Mithilfe funktioneller Magnetresonanztomographie (fMRT) konnte man zeigen, wie das Gehirn die Position von Punkten verarbeitet, die sich Versuchspersonen auf einem Bildschirm merken sollten. Zwar nimmt der visuelle Cortex zunächst alle visuellen Informationen auf, aber der frontale Cortex entscheidet darüber, welchen Informationen mehr kognitive Ressourcen zugewiesen werden. Diese Priorisierung führt dazu, dass hochrelevante Informationen mit größerer Genauigkeit abgespeichert werden, während weniger relevante Inhalte mit geringerer Präzision im Gedächtnis bleiben.

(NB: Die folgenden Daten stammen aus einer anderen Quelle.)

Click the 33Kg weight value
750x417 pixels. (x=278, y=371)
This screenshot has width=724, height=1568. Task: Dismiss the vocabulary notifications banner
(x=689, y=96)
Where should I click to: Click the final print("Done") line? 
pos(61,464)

Zentral war dabei die Entdeckung, dass der frontale Cortex über Rückkopplungssignale die Aktivität im visuellen Cortex moduliert, indem diese Signale den neuronalen Gain – eine Art Verstärkung bestimmter Signale – beeinflussen , wodurch die Verarbeitung von priorisierten Informationen intensiviert wird. Die Dekodierung der Hirnaktivität ergab, dass Erinnerungen mit hoher Priorität nicht nur mit geringerer Fehlerrate, sondern auch mit weniger Unsicherheit gespeichert wurden. Besonders bemerkenswert war dabei, dass diese neuronalen Unterschiede direkt mit dem Verhalten der Probanden korrelierten, d. h., je stärker die Aktivierung im frontalen Cortex, desto präziser die Wiedergabe priorisierter Informationen im visuellen Cortex.

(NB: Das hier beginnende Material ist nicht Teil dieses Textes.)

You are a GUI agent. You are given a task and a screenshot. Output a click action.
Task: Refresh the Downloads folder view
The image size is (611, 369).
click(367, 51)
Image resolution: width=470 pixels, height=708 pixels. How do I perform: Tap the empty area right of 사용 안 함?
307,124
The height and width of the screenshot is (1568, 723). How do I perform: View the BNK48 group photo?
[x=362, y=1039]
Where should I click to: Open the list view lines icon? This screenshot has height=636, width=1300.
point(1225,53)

Diese diese Ergebnisse erweitern einerseits das Verständnis der Funktionsweise des Arbeitsgedächtnisses, insbesondere im Hinblick auf die limitierte Speicherkapazität des Gehirns, andererseits eröffnen sich potenzielle Anwendungsfelder in der Entwicklung von Technologien, die die menschliche Gedächtnisleistung verbessern könnten, etwa durch kognitive Trainingsmethoden oder neuroadaptive Systeme, die auf individuelle Gedächtnisstrategien reagieren. Darüber hinaus ist die Relevanz für den Bereich der Künstlichen Intelligenz nicht zu unterschätzen, denn das menschliche Gehirn dient zunehmend als Vorbild für adaptive Algorithmen, die lernen sollen, relevante Informationen effizient von irrelevanten zu unterscheiden. Ein vertieftes Verständnis der neuronalen Mechanismen hinter der Priorisierung von Informationen kann helfen, diese Algorithmen ressourcenschonender und leistungsfähiger zu gestalten.

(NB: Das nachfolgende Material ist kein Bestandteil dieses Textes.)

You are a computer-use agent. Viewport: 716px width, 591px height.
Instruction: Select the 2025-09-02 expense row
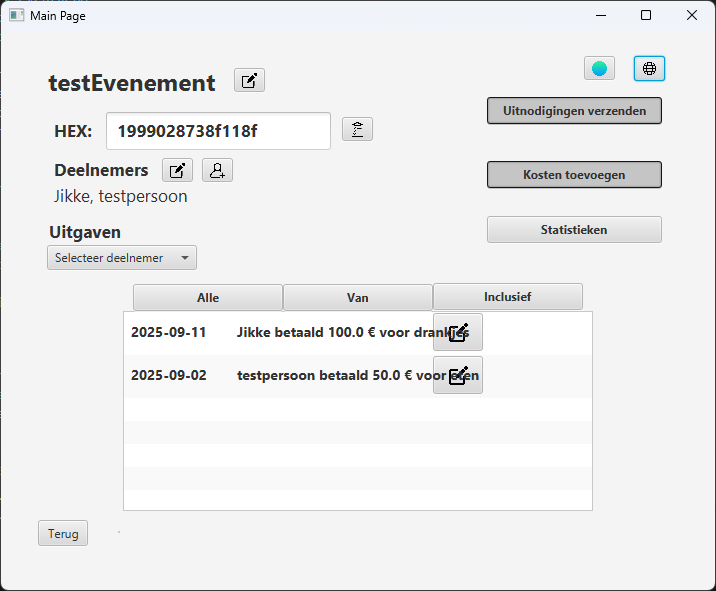coord(280,376)
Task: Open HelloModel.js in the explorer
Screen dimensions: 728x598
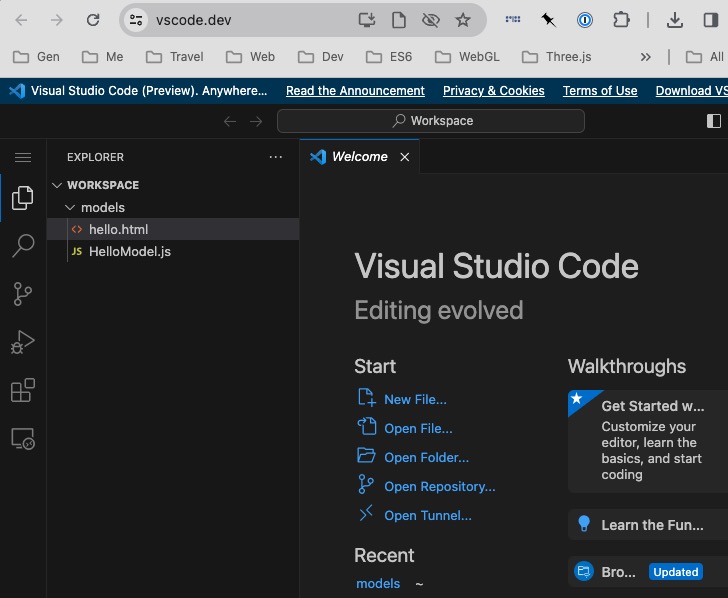Action: pos(129,251)

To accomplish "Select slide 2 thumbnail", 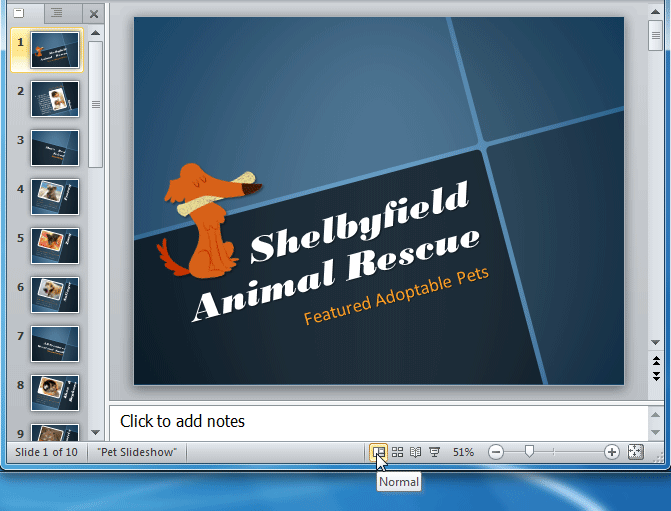I will coord(54,99).
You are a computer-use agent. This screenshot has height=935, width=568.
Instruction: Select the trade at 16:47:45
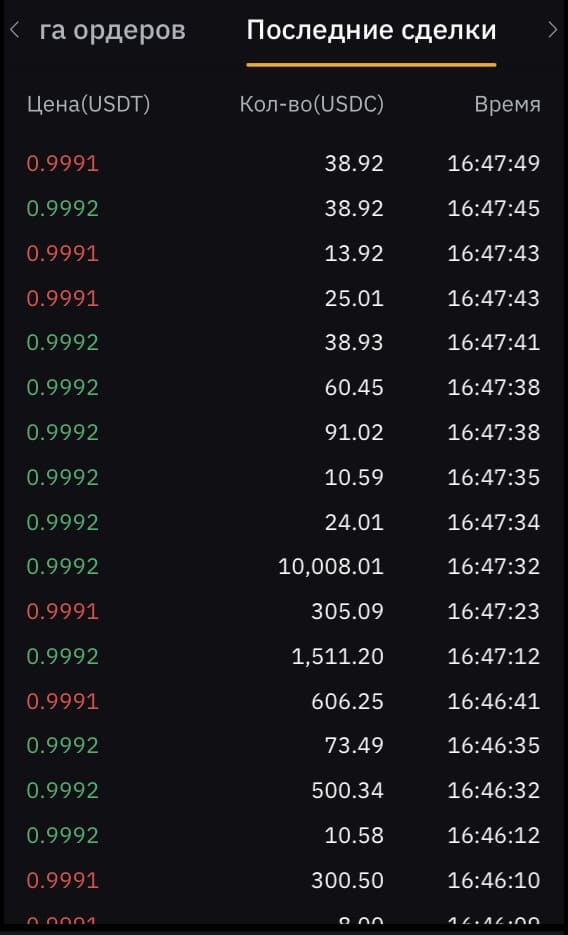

Insgesamt zeigt die Studie auch eindrucksvoll, wie raffiniert das menschliche Gehirn seine beschränkten kognitiven Ressourcen nutzt, denn es priorisiert, verstärkt und differenziert, also nicht zufällig, sondern zielgerichtet nach Relevanz.
Literatur
Li, H.-H., Sprague, T. C., Yoo, A. H., Ma, W. J. & Curtis, C. E. (2025). Neural mechanisms of resource allocation in working memory. Science Advances, 11, doi:10.1126/sciadv.adr8015.